The Romanian Danube road was once tree-lined along its entire length (Stages 19–25)
At Călăraşi, where the Danube divides into two channels, the river is crossed and the going becomes hillier as the route undulates through the hills of southern Dobruja (Stages 26–27) following the eastern branch of the river. This undulating going continues as the route turns north through Dobruja, eventually reaching the foothills of the Măcin mountains (Stages 28–29). The final stages (30–32) circle these mountains, crossing the river twice to visit the two large cities of Brăila and Galaţi before ending at Tulcea, the gateway to the Danube Delta. Optional excursions allow you to visit Moldova and Ukraine (from Galaţi) and the Danube Delta (from Tulcea). There is an alternative route for Stages 27–32 through Dobruja, going from Ion Corvin to Tulcea via Constanţa and the Black Sea coast.

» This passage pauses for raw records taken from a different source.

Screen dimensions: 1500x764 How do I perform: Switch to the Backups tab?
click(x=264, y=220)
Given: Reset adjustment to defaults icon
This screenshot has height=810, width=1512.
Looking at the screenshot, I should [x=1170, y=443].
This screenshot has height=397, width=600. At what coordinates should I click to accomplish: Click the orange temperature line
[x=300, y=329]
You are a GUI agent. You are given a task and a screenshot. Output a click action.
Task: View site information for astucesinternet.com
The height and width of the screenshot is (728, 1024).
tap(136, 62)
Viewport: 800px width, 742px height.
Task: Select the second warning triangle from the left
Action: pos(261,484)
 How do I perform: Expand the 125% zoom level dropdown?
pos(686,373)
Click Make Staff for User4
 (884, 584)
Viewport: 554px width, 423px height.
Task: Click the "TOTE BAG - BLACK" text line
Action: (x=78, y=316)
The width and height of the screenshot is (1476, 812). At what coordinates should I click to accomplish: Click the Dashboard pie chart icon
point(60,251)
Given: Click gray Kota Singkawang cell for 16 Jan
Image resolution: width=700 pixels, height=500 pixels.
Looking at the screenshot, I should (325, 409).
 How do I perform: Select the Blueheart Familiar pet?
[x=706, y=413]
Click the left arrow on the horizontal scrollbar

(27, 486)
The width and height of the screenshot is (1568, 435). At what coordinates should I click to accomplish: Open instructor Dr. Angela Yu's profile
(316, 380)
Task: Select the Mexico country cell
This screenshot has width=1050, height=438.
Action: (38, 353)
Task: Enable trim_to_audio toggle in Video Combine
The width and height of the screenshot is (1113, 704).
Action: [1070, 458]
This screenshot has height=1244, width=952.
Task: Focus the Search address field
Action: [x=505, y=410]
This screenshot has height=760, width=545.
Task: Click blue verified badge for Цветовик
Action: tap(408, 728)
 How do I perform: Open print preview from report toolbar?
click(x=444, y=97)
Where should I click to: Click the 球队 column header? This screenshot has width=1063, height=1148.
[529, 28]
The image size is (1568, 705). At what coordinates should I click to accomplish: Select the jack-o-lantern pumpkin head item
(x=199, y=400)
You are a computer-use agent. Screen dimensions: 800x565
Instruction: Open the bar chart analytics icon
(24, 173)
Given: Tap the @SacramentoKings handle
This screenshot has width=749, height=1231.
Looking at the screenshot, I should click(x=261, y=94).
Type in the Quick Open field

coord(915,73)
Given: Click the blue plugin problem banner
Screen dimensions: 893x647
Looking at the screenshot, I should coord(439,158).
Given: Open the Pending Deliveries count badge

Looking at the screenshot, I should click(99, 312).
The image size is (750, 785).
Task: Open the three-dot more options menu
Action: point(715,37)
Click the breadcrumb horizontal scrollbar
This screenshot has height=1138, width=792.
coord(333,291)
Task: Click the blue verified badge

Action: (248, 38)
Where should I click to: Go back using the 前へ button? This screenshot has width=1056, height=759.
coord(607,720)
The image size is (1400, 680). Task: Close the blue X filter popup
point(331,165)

See Appendix A for a summary of the stages.
Natural environment
Physical geography
The course of the Danube below Budapest has been greatly influenced by geomorphic events approximately 30 million years ago, when the Alps, Carpathian and Balkan mountain ranges were pushed up by the collision of the African and European tectonic plates. The Carpathians rose in a large curved S-shaped formation, passing through what are nowadays Slovakia and Romania, while the Balkans continued this curve through Serbia and Bulgaria. The Danube has cut its way between these two mountain ranges by way of the Iron Gates gorges.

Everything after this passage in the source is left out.